A Comissão de Inquérito sobre a Proteção dos Animais durante o Transporte (ANIT) do Parlamento Europeu apelou a uma mudança de um transporte de animais vivos para um transporte de carne e carcaças. Em comunicado, a comissão de inquérito concluiu, após uma investigação de 18 meses, que os regulamentos da União Europeia (UE) neste domínio nem sempre são cumpridos nos Estados-Membros e não têm plenamente em conta as diferentes necessidades de transporte dos animais.
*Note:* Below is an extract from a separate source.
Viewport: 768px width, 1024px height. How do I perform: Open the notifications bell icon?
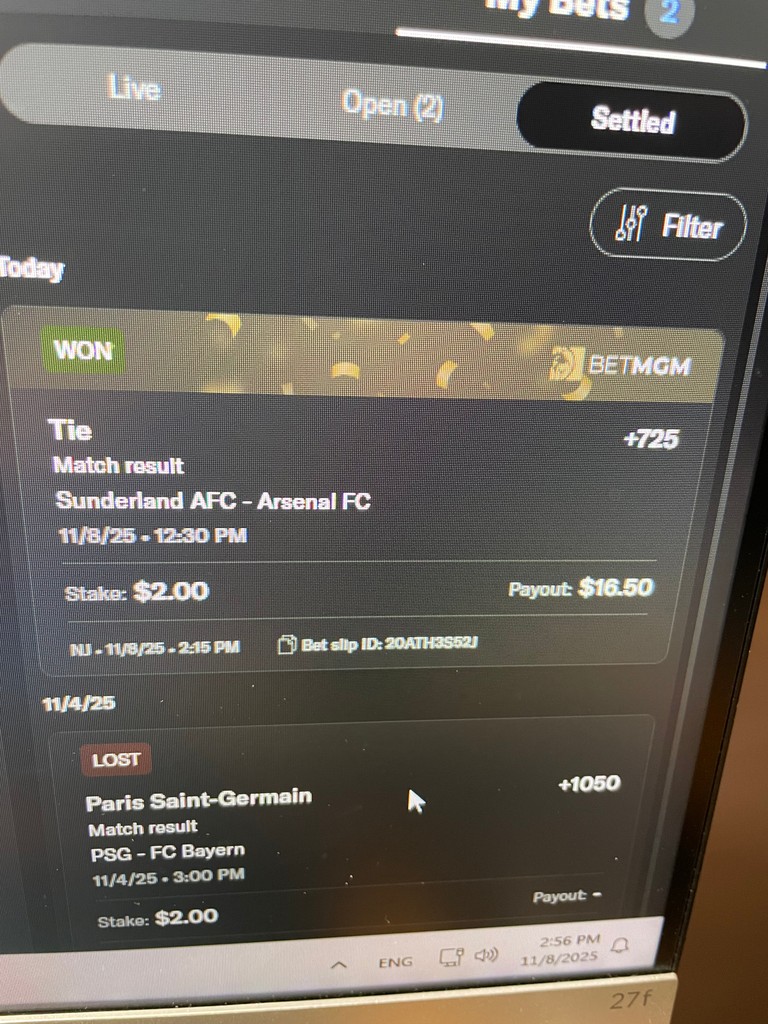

Entre as violações detetadas por informação de cidadãos e organizações não governamentais de bem-estar animal estão a falta de água ou alimentos, a sobrelotação, o transporte em temperaturas extremas e tempos de viagem prolongado.
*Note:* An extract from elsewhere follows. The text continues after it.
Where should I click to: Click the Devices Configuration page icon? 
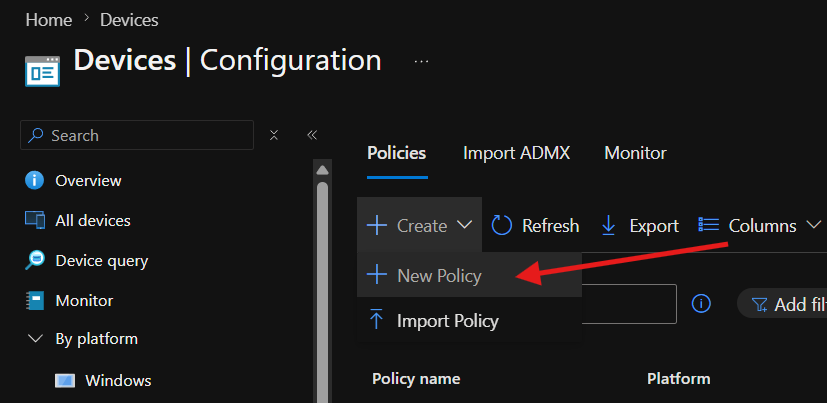[42, 71]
Com base nos resultados, a maioria dos eurodeputados da comissão de inquérito aprovou um conjunto de propostas de recomendações, entre as quais, um apelo à Comissão Europeia e aos países da UE para que reforcem os seus esforços no sentido de respeitar o bem-estar dos animais durante os transportes e atualizar as regras da UE.

Recomendações propostas:

  • Câmaras de vigilância nos veículos de transporte, especialmente para operações de carga e descarga;
  • Aprovação de planos de viagem apenas se a temperatura prevista for entre os 5 graus celsius e os 30 graus celsius;
  • Introdução de dispositivos de gravação de temperatura, humidade e amoníaco nos veículos;
  • Transição para um sistema que favoreça o transporte de sémen ou embriões em vez de gado reprodutor, e as carcaças e a carne em vez de animais vivos;
  • Exortam a Comissão a apresentar, o mais tardar até 2023, um plano de ação para apoiar esta transição, incluindo uma proposta sobre um fundo específico para minimizar os impactos socioeconómicos das alterações que têm de ser feitas;
  • Pedem que os Estados-Membros inspecionem todas as remessas para países terceiros, com especial foco no acesso dos animais à alimentação e à água, ao funcionamento dos dispositivos de consumo e ao espaço.
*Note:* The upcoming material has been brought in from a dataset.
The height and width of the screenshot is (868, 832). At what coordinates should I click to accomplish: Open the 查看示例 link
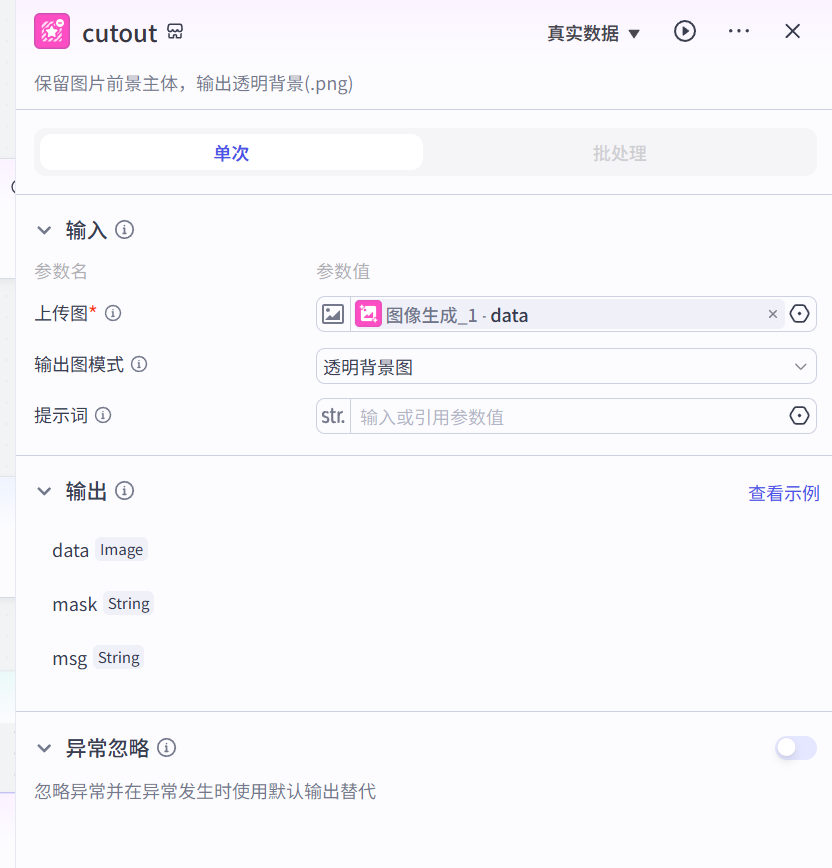coord(783,492)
Comentário dos eurodeputados

O relator do Parlamento Europeu, Daniel Buda  considerou que “o bem-estar adequado dos animais durante os transportes é do interesse comum dos agricultores, dos consumidores e de toda a cadeia de abastecimento. As decisões tomadas no Parlamento Europeu devem ter em conta as realidades que nos rodeiam”.

Já a corelatora e eurodeputada portuguesa pelo Partido Socialista, Isabel Carvalhais , afirmou querer que “esta comissão faça a diferença na defesa do bem-estar dos animais durante o transporte de animais vivos. Esta é uma ambição baseada no respeito das diferentes realidades geográficas na UE, nas nossas comunidades rurais e nas contínuas diferenças no desenvolvimento de infraestruturas em todo o continente”.

A assembleia plenária deverá discutir os dois documentos e votar os projetos de recomendações na sessão plenária de Estrasburgo, em janeiro de 2022.